--- Source passage ---
——————

Further, discoms have to contend with their AT&C (aggregate technical and commercial) losses, which stand at an average of 25 per cent, and the growing burden of agricultural subsidies — the sector contributes a measly 8 per cent to the discoms’ revenues while consuming 22 per cent of the total electricity produced.

“Despite the current issues, I don’t see much of a problem with the generation sector; the challenge for the power sector lies on the distribution side,” says P. Umashankar, ex-secretary, Ministry of Power.



The government’s recent decision to increase the price of domestic gas from April 2014 will make gas-based power costlier. Pre-empting this, Essar Energy has decided to convert two of its gas-based projects (a total of 1,015 MW capacity) into coal-fired ones.

While the going has been tough for conventional energy sources, renewable energy has somewhat redeemed itself. It accounts for around 13 per cent of the total installed capacity, or 28 GW, as of March 2013. While technical and economic concerns around renewable energy remain, it is seen as the answer to a power-deficit India, where only 92.8 million out of the total 167.8 million households have access to power. Efforts are under way to integrate this energy into the grid.

——————

--- Provided material ---
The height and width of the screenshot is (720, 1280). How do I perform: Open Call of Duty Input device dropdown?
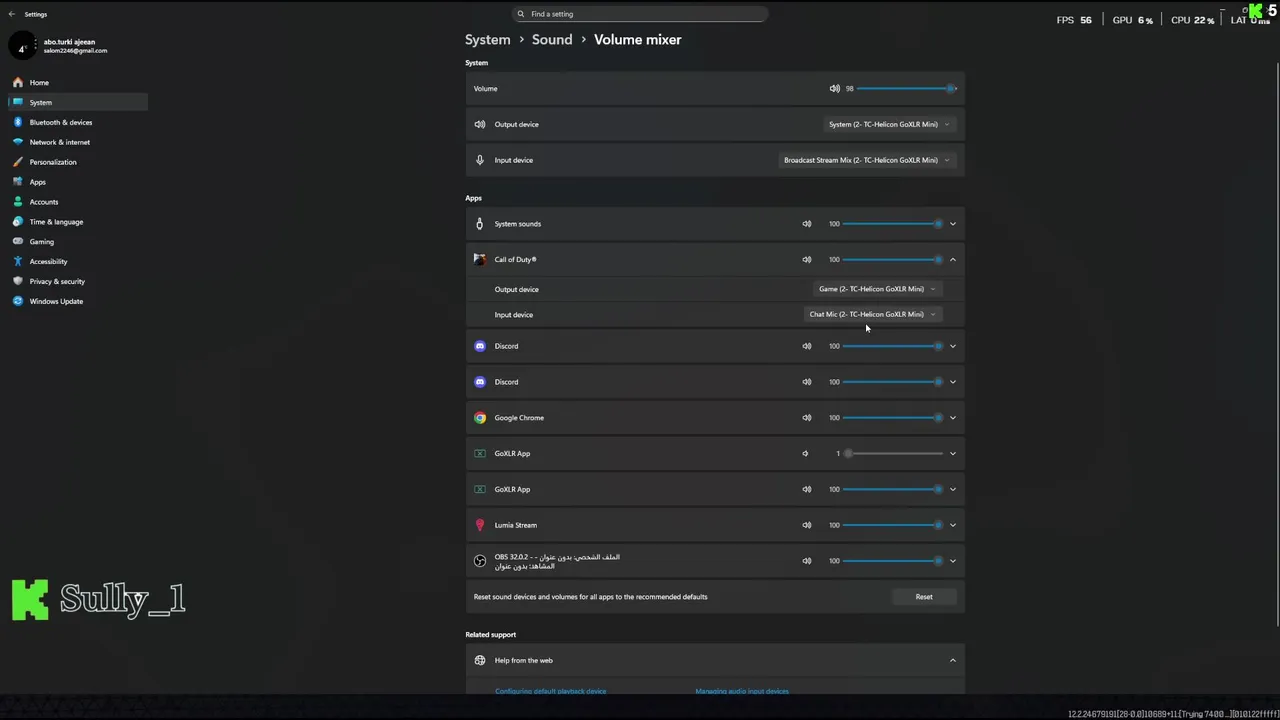872,315
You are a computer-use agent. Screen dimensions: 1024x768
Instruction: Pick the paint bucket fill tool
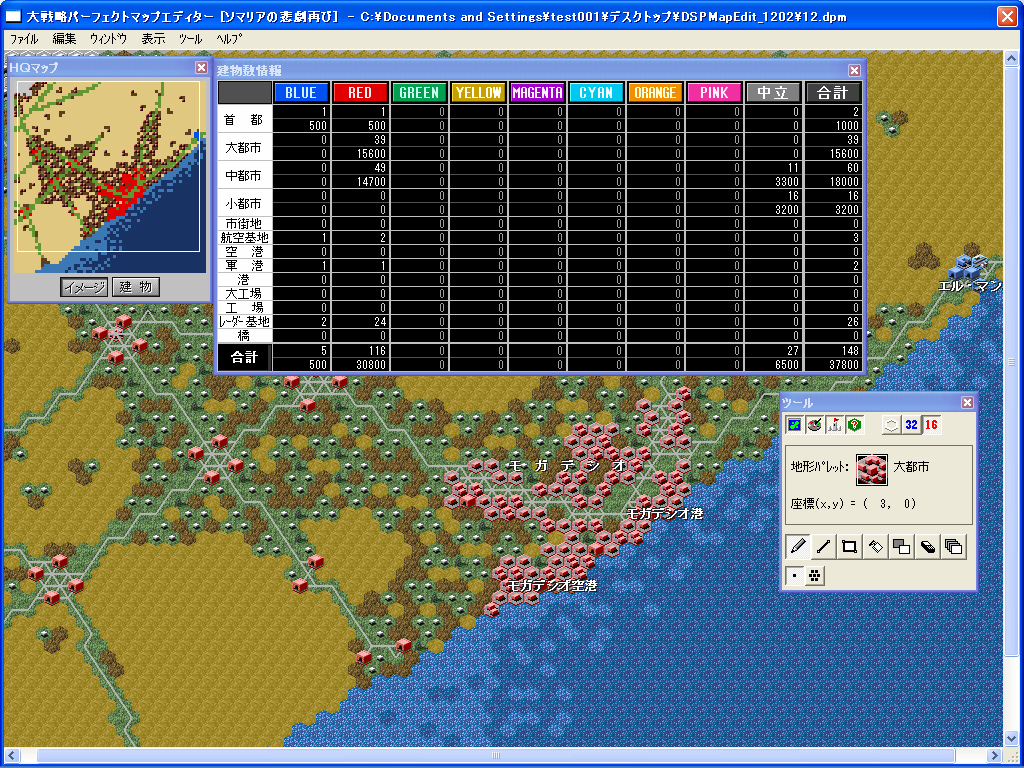coord(875,546)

——————

--- Written tasks ---
1. In the passage on India's power sector, what share of total installed capacity did renewable energy account for as of March 2013?
2. Repeat the power-sector passage word for word between "Further, discoms have" and "Ministry of Power.", inclusive.

--- Solution list ---
1. Around 13 per cent, or 28 GW.

2.
Further, discoms have to contend with their AT&C (aggregate technical and commercial) losses, which stand at an average of 25 per cent, and the growing burden of agricultural subsidies — the sector contributes a measly 8 per cent to the discoms’ revenues while consuming 22 per cent of the total electricity produced.

“Despite the current issues, I don’t see much of a problem with the generation sector; the challenge for the power sector lies on the distribution side,” says P. Umashankar, ex-secretary, Ministry of Power.